LAU have released a succession of acclaimed and adventurous records with esteemed producers including Race the Loser with Tucker Martine (The Decemberists) and Midnight and Closedown with John Parish (PJ Harvey). All of his LAU and solo work has been released on Tom Rose’s Reveal Records label.
The title track to Drever’s self-written third album If Wishes Were Horses, released in 2016, landed him a BBC Radio 2 Folk Award. The percussive talents of Admiral Fallow frontman Louis Abbott, consummate double bassist Euan Burton and the endless ingenuity of Denmark-based guitarist Ian Carr provided the backdrop for a crisp-sounding indie folk record he had been building towards for several years.
That trio of musicians are again the nucleus for follow-up Where the World is Thin, due for release in October 2020. The musical arrangements remain simpatico to the songs, while the addition of John Lowrie on keys, Rachel Lightbody on harmonies and outstanding Nashville-based fiddler Christian Sedelmeyer help ensure the 41-year-old’s sound continues to evolve.
Eight of the nine songs are Drever originals, albeit one (Strike the Colours) was written by his talented younger brother Duncan, while he also tackles Robert Burns (Westlin Winds).
The title track finds him residing in a sweet spot somewhere betwixt Scottish folk and twinkling indie-pop, while there is a semi-anthemic defiance in More Than You Know’s reassuring refrain.
Where many of the songs on …Horses fixed their lyrical gaze on personal matters, here the source material ranges from the scuttling of the German fleet off Orkney at the end of the First World War (the meticulously researched Scapa Flow 1919) to the Twitter feeds of friendly comedians (Hunker Down/That Old Blitz Spirit).
After a few years spent living in Shetland, in 2019 Drever relocated to Glasgow with wife Louise and their two young children – in part to make it easier to fulfil his touring commitments. Now Covid-19 means no one in his industry –reliant on live gigs for income more now than ever before – knows when they might tour again.

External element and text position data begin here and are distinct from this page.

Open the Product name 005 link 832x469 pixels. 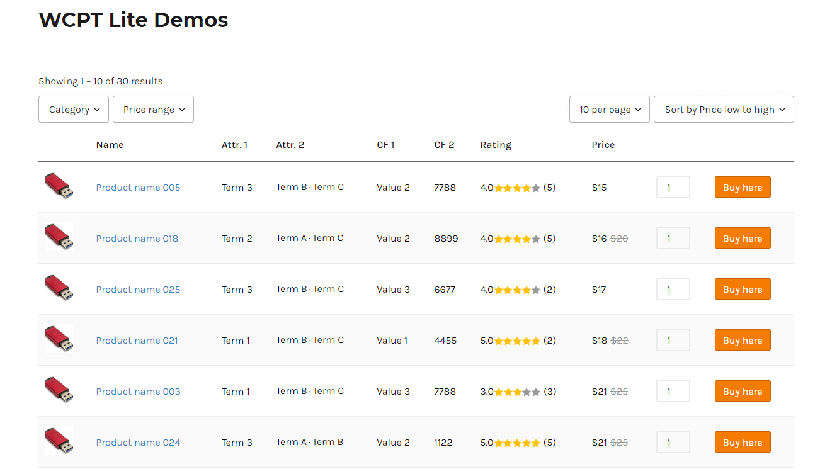(138, 187)
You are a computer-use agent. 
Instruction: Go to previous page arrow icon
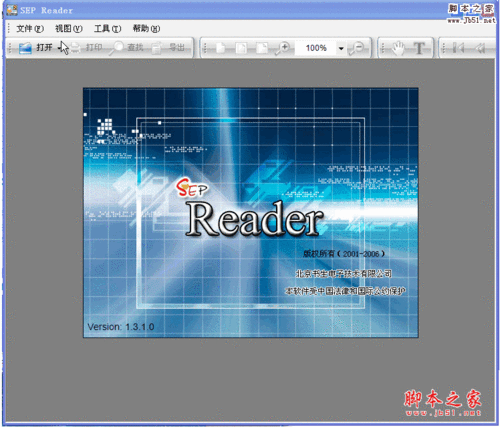pyautogui.click(x=480, y=48)
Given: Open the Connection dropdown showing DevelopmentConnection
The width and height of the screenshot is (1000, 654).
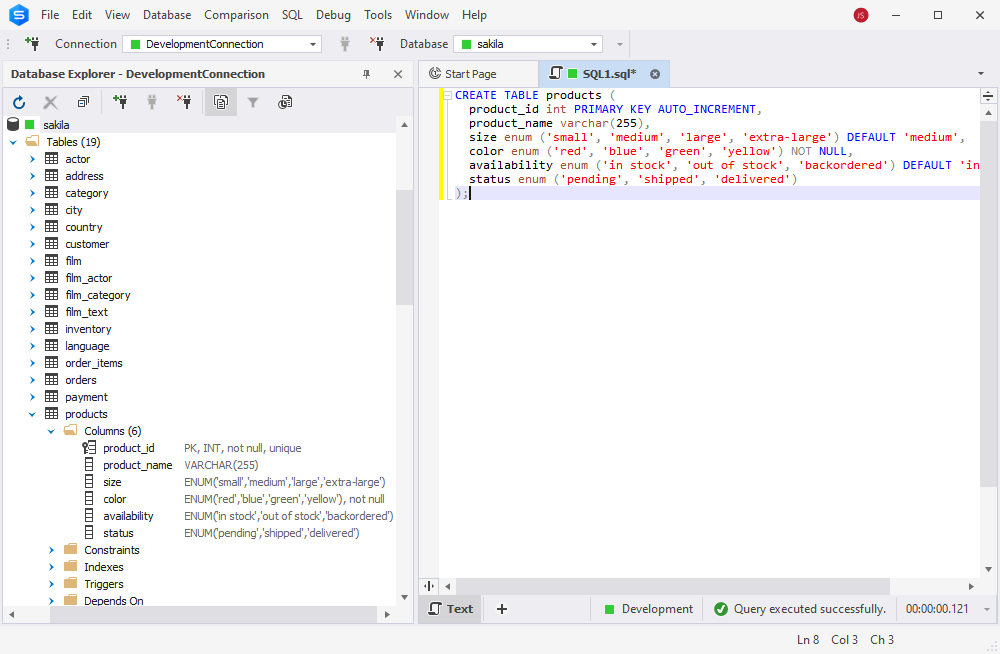Looking at the screenshot, I should (222, 44).
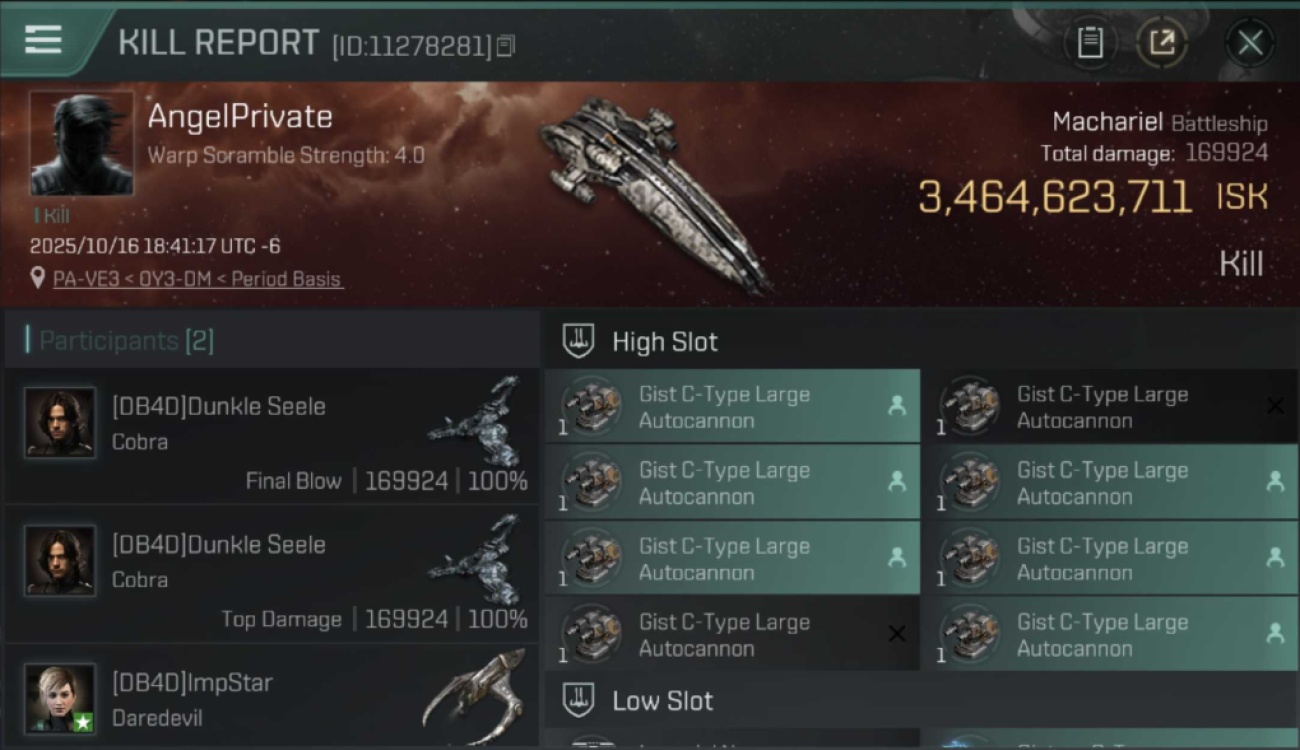1300x750 pixels.
Task: Click the Cobra ship icon for Final Blow
Action: point(477,422)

“We don’t even know if we’re going to get to go back to work in the way that we have done for hundreds of years. Nobody knows when they’re next going to be able to do a gig, so everyone is scrambling for some high ground where they can see what’s happening.
“‘People need art’ is something that’s been said lots and the cynical part of me goes ‘yeah, not as much as food though’. But it is true, otherwise it’s just existing. There’s existing and then there’s living, and living contains a lot of art.”

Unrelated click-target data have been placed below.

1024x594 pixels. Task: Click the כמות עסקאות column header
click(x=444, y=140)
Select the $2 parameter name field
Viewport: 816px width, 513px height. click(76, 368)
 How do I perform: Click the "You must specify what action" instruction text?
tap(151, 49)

Resisting the urge to despair at the degeneration of UK politics into selfishness and bigotry, Drever sees embracing human kindness as an almost subversive act.
“We’re in a crazy situation now where one of the most rebellious things you can do is be decent to people! The individuals at the top of our tree are so horrible that being kind to others, or even to yourself, is kind of like two fingers to them.”